Re: Reading from a file
by spiritway (Vicar) on May 23, 2006 at 16:19 UTC

    Hi, [id://just dave]. This isn't in reply to your question, but I would suggest that you get into the habit of use'ing strict and warnings. Also, it's a very good idea to check every file operation after you perform it, to ensure that you've actually accomplished what you thought you did. Doing so can save you endless hours of painful debugging. Ask me how I know ;-)

Re: Reading from a file
by just dave (Acolyte) on May 23, 2006 at 13:16 UTC
    I have another related question:
    The reading from this reporter file is done in a method, i.e I read the file into a locale array, use the array (read last line ect.) and exit.
    This method is called about 20 times a minute and I think this is one cause of my memory leak,
    the question is: if I make the array global(instead of local) will this "fix" the memory problem ?
    Thanks
Re: Reading from a file
by TedPride (Priest) on May 23, 2006 at 21:39 UTC
    You can read the first line using the regular method - open, read to first record delimiter. Then just split to get your field names, and convert them to a hash so you can find the proper field in later records. That's no problem, even if fields are added or removed.

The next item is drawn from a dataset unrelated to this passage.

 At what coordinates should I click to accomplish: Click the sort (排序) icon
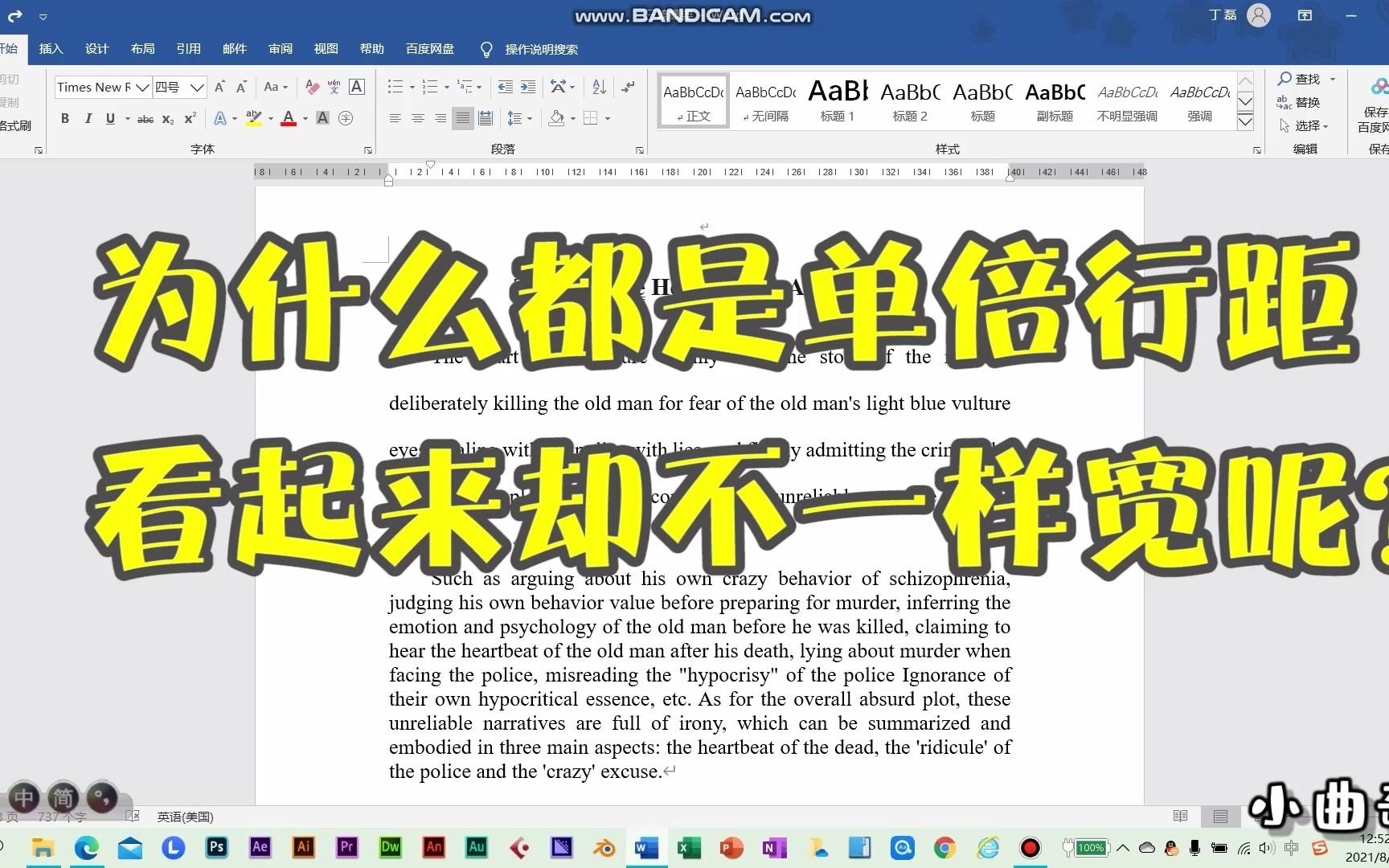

    chomp($record = <DATA>); $keys{$_} = $c++ for split / /, $record; ## Get last record and put it in $record @record = split / /, $record; print $record[$keys{'timestamp'}];
    The harder part is getting at the last record. For this, jump to the end of the file minus whatever the maximum possible record size could be (+ record delimiter), then read everything from there to the end and retrieve the last record. Again, not that difficult.